INSTRUCTIONS TO FOLLOW>
Copy every line of the records below where the word "computer" occurs.
___
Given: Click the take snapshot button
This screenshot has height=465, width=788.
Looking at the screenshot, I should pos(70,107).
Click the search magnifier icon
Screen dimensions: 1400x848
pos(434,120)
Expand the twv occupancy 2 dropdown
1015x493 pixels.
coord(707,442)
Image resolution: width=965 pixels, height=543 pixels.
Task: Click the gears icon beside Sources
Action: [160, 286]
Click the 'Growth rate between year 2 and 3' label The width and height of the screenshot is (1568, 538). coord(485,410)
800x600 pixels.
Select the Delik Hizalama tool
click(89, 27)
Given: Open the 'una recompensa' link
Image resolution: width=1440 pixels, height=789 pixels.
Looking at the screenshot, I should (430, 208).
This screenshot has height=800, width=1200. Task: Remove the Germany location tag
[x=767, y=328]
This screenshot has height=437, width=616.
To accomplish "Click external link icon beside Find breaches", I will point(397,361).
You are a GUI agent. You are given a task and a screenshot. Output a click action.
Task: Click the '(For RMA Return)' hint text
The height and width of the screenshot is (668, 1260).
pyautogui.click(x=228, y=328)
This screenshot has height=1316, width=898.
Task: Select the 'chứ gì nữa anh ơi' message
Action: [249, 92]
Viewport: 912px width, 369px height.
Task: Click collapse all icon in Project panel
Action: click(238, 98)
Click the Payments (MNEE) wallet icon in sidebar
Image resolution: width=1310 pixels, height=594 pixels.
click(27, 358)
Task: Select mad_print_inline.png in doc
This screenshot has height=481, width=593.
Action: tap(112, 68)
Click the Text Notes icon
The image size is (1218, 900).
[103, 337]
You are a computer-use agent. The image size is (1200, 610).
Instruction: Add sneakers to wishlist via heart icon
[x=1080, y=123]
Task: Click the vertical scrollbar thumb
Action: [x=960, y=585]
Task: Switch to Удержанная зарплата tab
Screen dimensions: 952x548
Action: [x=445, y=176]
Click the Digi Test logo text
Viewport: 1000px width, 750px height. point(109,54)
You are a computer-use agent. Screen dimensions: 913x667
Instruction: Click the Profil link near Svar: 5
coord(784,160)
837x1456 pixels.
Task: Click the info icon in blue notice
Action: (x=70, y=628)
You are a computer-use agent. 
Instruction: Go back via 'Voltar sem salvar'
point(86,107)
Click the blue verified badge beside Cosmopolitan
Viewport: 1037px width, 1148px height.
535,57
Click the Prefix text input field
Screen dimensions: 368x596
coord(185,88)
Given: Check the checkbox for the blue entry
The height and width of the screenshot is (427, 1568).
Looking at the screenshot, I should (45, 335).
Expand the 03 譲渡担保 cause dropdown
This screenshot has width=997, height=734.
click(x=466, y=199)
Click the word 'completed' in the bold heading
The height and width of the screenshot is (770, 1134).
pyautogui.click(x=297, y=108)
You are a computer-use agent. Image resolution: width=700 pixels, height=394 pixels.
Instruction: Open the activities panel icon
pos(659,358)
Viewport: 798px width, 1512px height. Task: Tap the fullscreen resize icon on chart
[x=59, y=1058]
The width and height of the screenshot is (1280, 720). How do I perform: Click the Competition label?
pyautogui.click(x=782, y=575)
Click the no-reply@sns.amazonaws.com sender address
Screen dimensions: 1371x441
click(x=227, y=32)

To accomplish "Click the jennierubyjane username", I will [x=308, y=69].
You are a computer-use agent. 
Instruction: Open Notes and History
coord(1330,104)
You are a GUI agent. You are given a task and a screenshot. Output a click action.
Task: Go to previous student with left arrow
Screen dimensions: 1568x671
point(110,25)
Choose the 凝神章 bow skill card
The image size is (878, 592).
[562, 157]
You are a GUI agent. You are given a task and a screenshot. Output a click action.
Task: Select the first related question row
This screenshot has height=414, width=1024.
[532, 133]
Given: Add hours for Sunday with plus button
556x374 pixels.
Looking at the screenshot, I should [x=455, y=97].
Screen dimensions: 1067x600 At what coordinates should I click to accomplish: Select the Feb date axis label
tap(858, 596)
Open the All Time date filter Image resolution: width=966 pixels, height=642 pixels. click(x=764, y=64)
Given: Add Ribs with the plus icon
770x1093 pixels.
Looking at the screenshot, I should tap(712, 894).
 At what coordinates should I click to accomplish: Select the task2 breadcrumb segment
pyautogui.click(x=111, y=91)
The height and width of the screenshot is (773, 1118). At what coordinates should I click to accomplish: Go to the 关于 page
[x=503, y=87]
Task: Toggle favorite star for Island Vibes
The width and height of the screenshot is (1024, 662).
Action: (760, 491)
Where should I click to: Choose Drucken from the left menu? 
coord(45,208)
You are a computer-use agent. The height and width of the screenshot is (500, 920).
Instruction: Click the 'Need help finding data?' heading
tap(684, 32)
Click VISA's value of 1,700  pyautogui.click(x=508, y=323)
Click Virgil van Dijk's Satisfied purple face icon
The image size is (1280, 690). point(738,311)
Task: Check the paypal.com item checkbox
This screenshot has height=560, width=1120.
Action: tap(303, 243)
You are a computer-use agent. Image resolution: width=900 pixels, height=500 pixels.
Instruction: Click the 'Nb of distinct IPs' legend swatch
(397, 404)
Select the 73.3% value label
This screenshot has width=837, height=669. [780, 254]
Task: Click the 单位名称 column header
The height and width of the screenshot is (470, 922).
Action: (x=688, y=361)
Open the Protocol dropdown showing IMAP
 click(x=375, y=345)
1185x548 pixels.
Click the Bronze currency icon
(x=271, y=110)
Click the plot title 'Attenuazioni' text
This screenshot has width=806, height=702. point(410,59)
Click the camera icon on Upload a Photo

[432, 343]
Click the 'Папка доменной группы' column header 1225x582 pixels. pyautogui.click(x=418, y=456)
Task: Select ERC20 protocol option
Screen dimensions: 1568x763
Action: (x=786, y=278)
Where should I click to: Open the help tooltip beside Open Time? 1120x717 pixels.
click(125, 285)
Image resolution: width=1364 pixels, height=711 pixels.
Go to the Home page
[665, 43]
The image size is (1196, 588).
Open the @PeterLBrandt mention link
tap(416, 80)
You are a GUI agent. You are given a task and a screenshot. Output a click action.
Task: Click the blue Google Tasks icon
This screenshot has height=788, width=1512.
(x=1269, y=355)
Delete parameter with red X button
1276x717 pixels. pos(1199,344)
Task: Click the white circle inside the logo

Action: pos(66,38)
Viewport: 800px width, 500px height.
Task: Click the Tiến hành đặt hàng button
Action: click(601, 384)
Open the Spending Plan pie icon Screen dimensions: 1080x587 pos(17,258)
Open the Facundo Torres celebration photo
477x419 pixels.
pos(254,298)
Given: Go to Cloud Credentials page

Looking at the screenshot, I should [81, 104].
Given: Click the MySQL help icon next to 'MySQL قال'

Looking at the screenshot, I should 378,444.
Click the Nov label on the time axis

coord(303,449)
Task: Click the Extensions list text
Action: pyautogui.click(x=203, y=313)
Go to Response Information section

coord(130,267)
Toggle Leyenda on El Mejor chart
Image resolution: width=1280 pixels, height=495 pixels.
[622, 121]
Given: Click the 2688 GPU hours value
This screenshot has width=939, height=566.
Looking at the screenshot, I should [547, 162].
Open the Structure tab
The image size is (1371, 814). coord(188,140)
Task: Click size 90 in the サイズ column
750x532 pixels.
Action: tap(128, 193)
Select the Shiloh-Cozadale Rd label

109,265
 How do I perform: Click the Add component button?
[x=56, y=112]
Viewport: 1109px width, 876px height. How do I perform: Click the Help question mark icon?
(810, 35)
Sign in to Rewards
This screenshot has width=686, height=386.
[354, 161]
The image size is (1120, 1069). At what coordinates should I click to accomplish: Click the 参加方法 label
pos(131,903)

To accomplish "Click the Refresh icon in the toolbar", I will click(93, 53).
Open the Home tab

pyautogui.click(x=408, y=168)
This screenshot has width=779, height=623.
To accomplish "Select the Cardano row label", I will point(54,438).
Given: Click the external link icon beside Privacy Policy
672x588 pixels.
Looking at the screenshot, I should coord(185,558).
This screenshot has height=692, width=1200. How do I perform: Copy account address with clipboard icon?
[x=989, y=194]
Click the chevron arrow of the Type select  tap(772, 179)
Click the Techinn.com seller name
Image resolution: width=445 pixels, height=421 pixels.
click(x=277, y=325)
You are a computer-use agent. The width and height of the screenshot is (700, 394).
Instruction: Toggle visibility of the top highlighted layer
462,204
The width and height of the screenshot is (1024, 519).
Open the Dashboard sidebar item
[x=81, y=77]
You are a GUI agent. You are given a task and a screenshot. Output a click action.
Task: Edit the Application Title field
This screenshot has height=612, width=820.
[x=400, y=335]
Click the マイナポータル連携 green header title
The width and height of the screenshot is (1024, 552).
___
SOLUTION BELOW>
You are a computer-use agent. The image size is (1200, 610).
You are a computer-use agent. Screen dimensions: 913x667
You are a computer-use agent. 
You are a computer-use agent. Image resolution: width=700 pixels, height=394 pixels.
You are a computer-use agent. 
You are a computer-use agent. The height and width of the screenshot is (500, 920).
You are a computer-use agent. Image resolution: width=900 pixels, height=500 pixels.
You are a computer-use agent. The width and height of the screenshot is (700, 394).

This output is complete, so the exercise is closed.